• **Exercise brief**
Should the word "will" occur in a line of the records, copy that line.

[Dataset entries]
»»
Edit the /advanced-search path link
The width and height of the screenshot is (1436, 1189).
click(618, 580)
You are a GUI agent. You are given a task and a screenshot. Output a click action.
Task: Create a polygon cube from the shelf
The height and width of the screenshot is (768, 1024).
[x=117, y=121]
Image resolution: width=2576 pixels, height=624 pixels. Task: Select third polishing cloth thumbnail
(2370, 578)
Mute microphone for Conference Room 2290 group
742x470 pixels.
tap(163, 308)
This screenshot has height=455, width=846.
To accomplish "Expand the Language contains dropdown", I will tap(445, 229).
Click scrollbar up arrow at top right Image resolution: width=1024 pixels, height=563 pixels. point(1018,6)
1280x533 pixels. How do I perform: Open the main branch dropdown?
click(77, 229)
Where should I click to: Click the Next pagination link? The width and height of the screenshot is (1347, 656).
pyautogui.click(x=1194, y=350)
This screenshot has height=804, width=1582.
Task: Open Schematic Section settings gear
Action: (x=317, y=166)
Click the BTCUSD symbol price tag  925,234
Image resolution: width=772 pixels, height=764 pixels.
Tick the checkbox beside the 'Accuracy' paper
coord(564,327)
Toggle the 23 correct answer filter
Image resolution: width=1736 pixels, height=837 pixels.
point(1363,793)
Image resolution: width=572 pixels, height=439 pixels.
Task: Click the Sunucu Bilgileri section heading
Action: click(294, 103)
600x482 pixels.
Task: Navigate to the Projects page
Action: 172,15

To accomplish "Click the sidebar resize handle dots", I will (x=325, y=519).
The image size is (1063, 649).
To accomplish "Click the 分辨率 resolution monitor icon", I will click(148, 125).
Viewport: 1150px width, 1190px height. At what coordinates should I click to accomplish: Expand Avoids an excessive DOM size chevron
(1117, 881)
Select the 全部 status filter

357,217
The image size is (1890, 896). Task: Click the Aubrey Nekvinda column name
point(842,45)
««
• **Task response**
To accomplish "Expand the Language contains dropdown", I will tap(445, 229).
To accomplish "Click the sidebar resize handle dots", I will (x=325, y=519).
To accomplish "Click the 分辨率 resolution monitor icon", I will click(148, 125).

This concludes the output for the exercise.